Search code examples
pythonregexstringfile-ioquotes

Why does my regex not work on input from file.read()?


I have a section of code that I need to remove from multiple files that starts like this:

<?php
//{{56541616

and ends like this:

//}}18420732
?>

where both strings of numbers can be any sequence of letters and numbers (not the same).

I wrote a Python program that will return the entire input string except for this problem string:

def removeInsert(text):
    m = re.search(r"<\?php\n\/\/\{\{[a-zA-Z0-9]{8}.*\/\/\}\}[a-zA-Z0-9]{8}\n\?>", text, re.DOTALL)
    return text[:m.start()] + text[m.end():]
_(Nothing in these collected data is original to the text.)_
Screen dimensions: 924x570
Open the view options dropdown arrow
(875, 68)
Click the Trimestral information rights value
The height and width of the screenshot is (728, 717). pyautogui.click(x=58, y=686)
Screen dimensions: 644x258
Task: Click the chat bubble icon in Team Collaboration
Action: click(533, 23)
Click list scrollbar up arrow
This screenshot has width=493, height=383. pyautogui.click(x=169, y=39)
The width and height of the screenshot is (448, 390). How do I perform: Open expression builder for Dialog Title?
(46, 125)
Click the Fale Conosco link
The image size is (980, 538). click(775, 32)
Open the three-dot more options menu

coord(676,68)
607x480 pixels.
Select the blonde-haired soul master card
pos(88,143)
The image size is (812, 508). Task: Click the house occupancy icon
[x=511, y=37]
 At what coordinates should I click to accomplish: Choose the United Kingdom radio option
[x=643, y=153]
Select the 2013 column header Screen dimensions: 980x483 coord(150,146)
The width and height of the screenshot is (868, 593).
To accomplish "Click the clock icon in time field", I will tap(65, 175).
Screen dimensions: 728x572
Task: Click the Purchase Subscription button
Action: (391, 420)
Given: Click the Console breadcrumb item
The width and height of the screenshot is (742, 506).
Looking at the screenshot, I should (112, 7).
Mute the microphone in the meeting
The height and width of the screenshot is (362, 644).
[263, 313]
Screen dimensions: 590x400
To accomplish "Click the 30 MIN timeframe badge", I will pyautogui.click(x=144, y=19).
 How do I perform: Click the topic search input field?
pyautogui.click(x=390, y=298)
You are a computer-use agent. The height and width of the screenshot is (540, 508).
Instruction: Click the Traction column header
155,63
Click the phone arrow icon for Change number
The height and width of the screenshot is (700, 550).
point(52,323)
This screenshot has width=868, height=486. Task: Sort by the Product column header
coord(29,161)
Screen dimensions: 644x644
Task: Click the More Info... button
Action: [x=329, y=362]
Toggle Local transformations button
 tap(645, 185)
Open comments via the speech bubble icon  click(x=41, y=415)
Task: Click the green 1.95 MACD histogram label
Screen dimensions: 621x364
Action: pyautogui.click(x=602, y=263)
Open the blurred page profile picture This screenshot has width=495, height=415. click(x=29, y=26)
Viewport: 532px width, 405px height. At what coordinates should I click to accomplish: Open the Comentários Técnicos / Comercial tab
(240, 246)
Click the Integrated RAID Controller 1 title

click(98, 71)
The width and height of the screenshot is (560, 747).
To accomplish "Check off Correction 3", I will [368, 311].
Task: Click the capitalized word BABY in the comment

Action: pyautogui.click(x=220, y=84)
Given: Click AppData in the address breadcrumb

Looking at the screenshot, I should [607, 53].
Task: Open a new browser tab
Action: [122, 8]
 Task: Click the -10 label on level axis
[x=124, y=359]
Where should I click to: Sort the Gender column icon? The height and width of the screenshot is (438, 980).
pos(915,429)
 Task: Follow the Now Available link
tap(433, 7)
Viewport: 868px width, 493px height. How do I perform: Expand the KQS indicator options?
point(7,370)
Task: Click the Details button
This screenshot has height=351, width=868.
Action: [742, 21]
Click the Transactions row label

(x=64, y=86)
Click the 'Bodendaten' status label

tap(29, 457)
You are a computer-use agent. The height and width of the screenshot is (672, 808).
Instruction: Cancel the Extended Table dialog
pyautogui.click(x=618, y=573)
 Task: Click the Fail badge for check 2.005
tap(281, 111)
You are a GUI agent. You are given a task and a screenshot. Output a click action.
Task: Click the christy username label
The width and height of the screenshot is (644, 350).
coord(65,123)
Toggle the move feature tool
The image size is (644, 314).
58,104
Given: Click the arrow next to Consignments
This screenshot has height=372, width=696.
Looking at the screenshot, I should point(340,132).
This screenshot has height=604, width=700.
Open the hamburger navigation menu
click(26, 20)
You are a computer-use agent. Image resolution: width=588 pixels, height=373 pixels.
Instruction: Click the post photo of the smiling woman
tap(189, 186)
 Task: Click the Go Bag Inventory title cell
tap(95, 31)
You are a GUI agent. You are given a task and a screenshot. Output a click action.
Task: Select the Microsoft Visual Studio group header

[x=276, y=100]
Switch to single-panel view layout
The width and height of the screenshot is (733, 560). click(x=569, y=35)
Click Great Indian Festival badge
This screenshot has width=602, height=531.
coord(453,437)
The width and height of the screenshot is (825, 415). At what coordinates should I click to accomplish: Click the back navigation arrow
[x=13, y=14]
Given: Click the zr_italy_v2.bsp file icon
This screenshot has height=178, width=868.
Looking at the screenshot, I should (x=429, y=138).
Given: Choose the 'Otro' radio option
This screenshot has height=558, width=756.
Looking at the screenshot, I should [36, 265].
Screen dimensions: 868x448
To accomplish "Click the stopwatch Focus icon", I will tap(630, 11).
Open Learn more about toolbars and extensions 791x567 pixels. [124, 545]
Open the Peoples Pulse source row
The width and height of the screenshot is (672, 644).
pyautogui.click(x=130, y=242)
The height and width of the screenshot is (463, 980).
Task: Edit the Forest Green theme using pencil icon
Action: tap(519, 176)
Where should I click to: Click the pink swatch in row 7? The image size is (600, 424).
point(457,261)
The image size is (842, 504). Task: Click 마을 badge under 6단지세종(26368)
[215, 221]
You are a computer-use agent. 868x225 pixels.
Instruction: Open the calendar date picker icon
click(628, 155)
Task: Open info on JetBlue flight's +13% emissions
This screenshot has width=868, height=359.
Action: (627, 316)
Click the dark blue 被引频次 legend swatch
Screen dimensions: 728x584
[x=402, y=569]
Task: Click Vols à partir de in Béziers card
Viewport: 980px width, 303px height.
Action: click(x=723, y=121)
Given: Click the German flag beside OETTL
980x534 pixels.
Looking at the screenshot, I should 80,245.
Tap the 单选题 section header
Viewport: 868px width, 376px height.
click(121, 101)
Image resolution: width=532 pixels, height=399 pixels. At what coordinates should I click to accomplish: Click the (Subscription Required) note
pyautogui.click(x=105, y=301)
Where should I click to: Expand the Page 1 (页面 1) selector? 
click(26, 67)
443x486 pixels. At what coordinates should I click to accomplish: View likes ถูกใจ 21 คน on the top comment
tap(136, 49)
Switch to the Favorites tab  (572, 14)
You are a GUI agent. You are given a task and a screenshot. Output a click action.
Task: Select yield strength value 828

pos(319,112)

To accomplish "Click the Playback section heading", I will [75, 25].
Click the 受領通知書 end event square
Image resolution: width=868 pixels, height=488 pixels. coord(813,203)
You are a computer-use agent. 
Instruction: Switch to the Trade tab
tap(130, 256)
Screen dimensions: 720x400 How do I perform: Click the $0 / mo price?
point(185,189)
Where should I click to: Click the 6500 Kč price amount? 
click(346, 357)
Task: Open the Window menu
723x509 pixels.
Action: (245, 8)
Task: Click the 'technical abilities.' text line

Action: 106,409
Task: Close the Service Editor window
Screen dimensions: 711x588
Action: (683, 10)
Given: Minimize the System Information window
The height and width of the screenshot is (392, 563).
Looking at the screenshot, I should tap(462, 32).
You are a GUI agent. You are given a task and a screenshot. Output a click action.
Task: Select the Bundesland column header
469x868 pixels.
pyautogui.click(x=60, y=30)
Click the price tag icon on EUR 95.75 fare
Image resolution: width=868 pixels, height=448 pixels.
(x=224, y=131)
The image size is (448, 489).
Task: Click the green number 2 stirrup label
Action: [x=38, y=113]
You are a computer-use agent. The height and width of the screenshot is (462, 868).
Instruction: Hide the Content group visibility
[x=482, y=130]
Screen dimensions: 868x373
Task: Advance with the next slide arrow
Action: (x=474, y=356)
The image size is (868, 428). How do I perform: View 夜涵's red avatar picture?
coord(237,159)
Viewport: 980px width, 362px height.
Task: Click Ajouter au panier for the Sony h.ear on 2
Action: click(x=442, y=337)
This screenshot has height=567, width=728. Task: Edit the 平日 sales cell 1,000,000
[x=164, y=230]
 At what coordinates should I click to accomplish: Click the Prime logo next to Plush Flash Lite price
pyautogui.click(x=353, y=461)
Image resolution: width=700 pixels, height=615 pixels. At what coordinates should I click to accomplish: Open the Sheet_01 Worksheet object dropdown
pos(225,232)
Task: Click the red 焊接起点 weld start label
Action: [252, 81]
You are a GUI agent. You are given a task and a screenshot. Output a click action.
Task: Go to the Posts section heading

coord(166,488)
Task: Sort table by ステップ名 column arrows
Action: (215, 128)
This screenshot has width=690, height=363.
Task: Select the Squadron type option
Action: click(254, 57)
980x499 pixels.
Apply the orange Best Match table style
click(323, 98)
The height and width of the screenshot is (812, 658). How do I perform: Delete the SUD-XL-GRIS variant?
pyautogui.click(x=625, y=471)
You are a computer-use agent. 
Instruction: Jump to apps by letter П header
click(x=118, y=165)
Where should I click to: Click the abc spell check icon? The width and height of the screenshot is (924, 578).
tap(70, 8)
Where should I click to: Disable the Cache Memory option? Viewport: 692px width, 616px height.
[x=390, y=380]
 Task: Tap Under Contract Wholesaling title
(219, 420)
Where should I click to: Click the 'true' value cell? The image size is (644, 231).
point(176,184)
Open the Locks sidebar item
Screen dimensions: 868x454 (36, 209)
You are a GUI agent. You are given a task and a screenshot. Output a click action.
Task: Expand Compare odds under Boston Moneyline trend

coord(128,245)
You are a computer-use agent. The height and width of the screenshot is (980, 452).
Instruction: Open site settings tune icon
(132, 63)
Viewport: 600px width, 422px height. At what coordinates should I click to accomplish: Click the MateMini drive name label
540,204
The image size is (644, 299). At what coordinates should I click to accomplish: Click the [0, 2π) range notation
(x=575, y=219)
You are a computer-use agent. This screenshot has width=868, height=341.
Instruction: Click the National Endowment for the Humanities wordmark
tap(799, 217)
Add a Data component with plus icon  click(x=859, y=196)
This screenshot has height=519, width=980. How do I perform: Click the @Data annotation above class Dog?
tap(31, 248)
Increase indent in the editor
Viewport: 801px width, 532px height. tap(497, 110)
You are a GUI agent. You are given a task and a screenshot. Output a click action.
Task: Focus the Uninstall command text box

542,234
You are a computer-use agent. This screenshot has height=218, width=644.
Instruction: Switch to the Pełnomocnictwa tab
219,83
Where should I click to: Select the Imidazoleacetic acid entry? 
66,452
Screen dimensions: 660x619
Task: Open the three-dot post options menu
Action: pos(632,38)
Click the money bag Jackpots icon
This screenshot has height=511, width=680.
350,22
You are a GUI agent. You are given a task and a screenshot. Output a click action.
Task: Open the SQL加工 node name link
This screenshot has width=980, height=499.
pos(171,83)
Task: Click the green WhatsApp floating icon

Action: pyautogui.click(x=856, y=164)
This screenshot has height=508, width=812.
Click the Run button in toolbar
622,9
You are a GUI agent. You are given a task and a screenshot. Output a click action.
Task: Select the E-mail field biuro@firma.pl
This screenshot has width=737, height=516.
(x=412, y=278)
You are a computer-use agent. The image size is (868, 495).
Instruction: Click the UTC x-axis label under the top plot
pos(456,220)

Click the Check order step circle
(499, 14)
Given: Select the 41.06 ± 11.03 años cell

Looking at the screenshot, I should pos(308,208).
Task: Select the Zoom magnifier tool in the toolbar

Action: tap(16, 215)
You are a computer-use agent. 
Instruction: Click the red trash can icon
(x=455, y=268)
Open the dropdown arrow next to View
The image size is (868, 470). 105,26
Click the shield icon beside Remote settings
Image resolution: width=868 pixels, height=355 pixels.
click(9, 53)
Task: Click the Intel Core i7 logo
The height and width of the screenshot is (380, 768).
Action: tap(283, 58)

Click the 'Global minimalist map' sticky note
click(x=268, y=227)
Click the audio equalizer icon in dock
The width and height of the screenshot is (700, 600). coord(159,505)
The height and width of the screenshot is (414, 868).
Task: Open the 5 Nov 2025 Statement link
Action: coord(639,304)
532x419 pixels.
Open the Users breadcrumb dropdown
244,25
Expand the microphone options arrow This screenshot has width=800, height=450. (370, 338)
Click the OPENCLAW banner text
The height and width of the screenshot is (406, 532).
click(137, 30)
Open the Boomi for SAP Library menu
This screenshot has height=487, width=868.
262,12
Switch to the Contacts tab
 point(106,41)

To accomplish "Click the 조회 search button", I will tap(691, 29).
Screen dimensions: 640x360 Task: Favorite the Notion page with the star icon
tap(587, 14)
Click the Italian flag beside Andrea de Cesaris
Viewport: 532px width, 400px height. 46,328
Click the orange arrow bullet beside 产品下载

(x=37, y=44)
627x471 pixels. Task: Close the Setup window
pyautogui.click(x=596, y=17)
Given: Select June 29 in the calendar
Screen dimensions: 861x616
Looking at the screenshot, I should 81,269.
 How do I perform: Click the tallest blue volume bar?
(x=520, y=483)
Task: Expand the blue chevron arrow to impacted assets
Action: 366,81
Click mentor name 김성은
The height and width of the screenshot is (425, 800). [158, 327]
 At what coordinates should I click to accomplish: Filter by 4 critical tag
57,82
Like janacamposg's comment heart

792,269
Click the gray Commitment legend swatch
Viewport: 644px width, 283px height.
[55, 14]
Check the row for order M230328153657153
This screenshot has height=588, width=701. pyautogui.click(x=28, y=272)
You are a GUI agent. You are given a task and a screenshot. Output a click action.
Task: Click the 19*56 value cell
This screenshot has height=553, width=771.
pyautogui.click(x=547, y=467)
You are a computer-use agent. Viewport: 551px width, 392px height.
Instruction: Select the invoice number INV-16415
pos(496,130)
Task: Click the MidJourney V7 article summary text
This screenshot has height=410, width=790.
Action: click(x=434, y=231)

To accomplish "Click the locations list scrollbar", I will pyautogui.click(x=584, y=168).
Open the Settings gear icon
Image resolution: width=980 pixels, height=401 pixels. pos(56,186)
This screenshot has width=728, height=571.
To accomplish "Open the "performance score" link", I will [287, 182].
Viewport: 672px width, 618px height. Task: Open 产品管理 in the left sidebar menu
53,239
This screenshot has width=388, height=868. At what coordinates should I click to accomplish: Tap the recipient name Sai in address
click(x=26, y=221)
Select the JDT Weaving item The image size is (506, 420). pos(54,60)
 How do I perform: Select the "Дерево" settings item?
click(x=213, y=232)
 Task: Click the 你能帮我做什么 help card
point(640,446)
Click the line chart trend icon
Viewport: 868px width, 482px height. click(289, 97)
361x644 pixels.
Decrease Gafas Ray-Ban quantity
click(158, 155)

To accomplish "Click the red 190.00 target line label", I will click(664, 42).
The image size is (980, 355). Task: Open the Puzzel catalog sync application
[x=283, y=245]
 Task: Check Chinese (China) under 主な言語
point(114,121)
This program works great when I call it with removeInsert("""[file text]""") -- the triple quotes allow it to be read in as multiline.

I attempted to extend this to open a file and pass the string contents of the file to removeInsert() with this:

def fileRW(filename):
    input_file = open(filename, 'r')
    text = input_file.read()
    newText = removeInsert(text)
    ...

However, when I run fileRW([input-file]), I get this error:

return text[:m.start()] + text[m.end():]
AttributeError: 'NoneType' object has no attribute 'start'

I can confirm that "text" in that last code is actually a string, and does contain the problem code, but it seems that the removeInsert() code doesn't work on this string. My best guess is that it's related to the triple quoting I do when inputting the string manually into removeInsert(). Perhaps the text that fileRW() passes to removeInsert() is not triple-quoted (I've tried different ways of forcing it to have triple quotes ("\"\"\"" added), but that doesn't work). I have no idea how to fix this, though, and can't find any information about it in my google searching. Any suggestions?


Solution

  • Your regex only uses \n for lines. Your text editor may insert a carriage return and newline combination: \r\n. Try changing \n in your regex to (\r\n|\r|\n).